Bistum Münster reformiert Kita-Finanzierung mit drei neuen gGmbHs bis 2027
Kirsten HentschelBistum Münster reformiert Kita-Finanzierung mit drei neuen gGmbHs bis 2027
Das Bistum Münster reformiert die Unterstützung seiner 660 Kindertageseinrichtungen. Bis 2027 übernehmen drei neue regionale gemeinnützige Gesellschaften mit beschränkter Haftung (gGmbHs) die finanziellen und administrativen Aufgaben. Ziel der Umstrukturierung ist es, die langfristige Finanzierung zu sichern und gleichzeitig die Belastung für die örtlichen Kirchengemeinden zu verringern.
Die Neuordnung folgt Änderungen bei der Landesförderung durch das KibiZ-Gesetz, das die Finanzierung von Kindertagesstätten regelt. Um sich anzupassen, muss das Bistum das rechtliche und finanzielle Gerüst seiner frühkindlichen Bildungsangebote umgestalten. Im Haushalt 2026 sind dafür insgesamt 39,5 Millionen Euro für den Übergang vorgesehen.
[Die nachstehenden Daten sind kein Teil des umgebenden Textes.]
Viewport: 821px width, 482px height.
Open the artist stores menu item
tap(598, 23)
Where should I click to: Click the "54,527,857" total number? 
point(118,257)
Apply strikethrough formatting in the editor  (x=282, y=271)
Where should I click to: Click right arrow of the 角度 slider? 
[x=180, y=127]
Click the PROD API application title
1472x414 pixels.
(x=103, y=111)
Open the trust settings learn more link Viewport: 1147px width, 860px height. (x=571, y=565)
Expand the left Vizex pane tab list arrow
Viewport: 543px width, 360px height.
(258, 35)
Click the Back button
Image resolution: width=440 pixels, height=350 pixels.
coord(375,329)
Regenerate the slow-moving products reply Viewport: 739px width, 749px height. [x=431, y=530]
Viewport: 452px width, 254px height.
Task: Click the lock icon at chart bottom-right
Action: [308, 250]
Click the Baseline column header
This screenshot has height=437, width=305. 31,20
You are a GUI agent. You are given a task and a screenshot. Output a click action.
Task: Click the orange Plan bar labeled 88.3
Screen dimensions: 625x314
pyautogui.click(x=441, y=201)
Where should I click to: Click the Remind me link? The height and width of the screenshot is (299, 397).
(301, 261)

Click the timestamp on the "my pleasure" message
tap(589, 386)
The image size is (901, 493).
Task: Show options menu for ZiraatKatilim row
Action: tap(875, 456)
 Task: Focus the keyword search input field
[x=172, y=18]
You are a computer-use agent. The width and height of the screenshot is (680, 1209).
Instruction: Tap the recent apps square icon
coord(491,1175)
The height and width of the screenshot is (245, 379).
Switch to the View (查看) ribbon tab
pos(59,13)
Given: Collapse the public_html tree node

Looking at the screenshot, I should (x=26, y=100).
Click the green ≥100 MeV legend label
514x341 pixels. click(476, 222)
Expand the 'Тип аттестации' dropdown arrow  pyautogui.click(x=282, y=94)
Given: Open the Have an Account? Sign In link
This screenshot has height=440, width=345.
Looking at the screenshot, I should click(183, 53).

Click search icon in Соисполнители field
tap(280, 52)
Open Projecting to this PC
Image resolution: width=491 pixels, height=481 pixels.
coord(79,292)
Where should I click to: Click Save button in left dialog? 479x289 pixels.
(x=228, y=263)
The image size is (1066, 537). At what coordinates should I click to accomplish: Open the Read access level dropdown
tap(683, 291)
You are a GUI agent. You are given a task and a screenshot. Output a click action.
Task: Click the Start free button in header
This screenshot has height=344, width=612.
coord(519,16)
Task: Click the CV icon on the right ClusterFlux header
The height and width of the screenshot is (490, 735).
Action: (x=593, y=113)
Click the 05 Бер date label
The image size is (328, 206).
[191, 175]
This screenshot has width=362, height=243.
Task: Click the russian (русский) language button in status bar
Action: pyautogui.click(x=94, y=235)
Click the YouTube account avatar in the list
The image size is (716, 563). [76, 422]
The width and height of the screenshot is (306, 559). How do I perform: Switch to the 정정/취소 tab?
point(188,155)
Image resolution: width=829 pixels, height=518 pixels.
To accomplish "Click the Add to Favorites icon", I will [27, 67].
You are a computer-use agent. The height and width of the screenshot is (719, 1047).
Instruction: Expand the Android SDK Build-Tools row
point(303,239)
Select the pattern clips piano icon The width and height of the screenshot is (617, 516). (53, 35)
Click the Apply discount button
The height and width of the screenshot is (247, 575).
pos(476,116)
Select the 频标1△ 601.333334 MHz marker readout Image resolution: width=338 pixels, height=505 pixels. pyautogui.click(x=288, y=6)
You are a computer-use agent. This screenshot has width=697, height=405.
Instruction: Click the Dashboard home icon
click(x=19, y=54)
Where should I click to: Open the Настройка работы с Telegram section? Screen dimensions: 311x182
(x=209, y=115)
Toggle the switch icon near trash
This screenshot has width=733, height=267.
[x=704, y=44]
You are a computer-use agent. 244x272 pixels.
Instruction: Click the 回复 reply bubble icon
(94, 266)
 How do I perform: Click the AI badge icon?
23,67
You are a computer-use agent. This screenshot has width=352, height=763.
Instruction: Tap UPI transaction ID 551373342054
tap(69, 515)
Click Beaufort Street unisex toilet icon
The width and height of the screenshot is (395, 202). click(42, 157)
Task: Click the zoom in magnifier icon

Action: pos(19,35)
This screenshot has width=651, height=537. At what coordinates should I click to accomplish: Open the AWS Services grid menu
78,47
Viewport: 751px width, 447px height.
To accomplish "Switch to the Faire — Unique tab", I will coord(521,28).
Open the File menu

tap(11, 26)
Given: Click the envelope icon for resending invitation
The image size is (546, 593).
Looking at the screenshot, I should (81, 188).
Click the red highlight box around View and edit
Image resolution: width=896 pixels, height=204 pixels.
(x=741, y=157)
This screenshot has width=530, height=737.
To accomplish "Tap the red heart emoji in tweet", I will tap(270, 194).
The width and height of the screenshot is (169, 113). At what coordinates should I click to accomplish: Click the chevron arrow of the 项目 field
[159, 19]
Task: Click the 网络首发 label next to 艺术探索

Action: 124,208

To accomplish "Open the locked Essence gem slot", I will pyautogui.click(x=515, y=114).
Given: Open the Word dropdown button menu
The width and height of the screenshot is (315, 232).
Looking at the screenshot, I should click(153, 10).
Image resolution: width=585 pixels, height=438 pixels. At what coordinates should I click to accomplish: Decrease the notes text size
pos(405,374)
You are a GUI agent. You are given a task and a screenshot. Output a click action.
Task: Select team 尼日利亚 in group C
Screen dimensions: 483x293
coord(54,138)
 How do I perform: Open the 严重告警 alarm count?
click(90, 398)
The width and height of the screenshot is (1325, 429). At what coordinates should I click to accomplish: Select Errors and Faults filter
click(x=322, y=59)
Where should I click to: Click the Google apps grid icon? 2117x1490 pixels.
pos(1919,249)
Es werden drei regionale gGmbHs gegründet: Eine für den Niederrhein, eine für die Stadt Münster sowie die Kreise Steinfurt und Warendorf. Eine dritte, übergeordnete gGmbH soll dem Bistum ermöglichen, flexibel auf politische, gesellschaftliche und wirtschaftliche Veränderungen zu reagieren.
Jede Pfarrei muss der Übertragung ihrer Kindertageseinrichtung an die neue Struktur zustimmen. Derzeit finden Gespräche mit den Verantwortlichen vor Ort statt, um rechtliche, finanzielle, personelle und operative Fragen zu klären. Während die administrativen Aufgaben auf die gGmbHs übergehen, bleiben die Gemeinden eng mit ihren Kindertagesstätten verbunden.
Das neue System soll die finanzielle Stabilität der Einrichtungen gewährleisten und den Verwaltungsaufwand für die Kirchengemeinden verringern. Das Bistum erwartet, dass die Reform ein anpassungsfähigeres und zukunftsfestes Modell für die frühkindliche Bildung schafft. Die Umsetzung wird bis 2027 fortgeführt.